INPUT below:

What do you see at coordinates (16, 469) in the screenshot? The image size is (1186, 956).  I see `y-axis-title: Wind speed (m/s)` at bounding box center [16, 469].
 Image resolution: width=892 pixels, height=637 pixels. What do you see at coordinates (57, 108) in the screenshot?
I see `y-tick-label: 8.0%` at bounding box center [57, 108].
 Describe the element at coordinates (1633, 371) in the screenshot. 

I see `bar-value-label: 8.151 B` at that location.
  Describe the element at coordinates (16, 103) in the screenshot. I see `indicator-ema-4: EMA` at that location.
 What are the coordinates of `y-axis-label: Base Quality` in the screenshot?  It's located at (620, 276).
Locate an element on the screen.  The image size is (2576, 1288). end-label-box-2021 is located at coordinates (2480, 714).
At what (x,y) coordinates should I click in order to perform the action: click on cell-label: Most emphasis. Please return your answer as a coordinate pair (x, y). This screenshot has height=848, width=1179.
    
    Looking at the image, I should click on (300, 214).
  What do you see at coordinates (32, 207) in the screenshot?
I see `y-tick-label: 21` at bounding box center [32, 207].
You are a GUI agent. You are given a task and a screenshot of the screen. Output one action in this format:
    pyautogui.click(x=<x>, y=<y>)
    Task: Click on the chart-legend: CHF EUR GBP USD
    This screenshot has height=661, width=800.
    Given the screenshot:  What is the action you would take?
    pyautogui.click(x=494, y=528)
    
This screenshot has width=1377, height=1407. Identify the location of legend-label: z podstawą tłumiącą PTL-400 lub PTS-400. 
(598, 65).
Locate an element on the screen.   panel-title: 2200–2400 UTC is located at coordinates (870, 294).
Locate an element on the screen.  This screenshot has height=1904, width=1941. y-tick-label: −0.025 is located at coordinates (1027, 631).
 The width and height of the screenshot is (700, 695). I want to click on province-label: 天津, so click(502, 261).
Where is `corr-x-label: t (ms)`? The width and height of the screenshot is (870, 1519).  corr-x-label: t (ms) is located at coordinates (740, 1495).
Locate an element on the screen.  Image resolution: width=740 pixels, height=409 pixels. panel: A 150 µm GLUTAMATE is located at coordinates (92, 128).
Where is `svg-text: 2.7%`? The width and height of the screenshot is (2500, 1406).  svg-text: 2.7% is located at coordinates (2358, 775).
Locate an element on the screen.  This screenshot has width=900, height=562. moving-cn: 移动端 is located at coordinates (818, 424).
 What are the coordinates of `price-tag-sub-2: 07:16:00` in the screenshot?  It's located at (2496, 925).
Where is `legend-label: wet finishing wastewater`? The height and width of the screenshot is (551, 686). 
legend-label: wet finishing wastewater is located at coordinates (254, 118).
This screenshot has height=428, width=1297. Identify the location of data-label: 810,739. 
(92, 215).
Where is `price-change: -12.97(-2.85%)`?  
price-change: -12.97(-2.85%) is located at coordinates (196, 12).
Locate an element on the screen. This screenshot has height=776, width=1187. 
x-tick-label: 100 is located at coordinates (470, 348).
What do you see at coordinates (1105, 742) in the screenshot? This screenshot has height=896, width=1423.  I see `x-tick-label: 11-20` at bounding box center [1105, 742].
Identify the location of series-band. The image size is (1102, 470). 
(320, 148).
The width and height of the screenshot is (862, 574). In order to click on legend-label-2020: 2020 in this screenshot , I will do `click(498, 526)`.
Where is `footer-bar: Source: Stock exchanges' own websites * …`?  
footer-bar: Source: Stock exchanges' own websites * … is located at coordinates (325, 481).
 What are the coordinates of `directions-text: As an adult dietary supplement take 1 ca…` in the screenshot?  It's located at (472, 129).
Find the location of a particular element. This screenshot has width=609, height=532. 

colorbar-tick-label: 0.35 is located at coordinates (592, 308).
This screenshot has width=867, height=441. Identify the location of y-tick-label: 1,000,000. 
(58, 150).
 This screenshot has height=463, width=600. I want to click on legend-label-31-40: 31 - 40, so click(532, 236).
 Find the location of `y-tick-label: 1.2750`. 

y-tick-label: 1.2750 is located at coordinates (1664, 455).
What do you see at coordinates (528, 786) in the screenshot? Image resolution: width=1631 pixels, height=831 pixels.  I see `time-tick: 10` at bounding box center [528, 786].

End of INPUT.

__WHAT TO PRODUCE__
Rewrite the stretch from the line containing "at (472, 129)." through the line containing "colorbar-tick-label: 0.35 is", replacing "a particular element" with "a specific element" and changing nothing else. Return only those lines.

__RESPONSE TO THE EXERCISE__
 What are the coordinates of `directions-text: As an adult dietary supplement take 1 ca…` in the screenshot?  It's located at (472, 129).
Find the location of a specific element. This screenshot has width=609, height=532. 

colorbar-tick-label: 0.35 is located at coordinates (592, 308).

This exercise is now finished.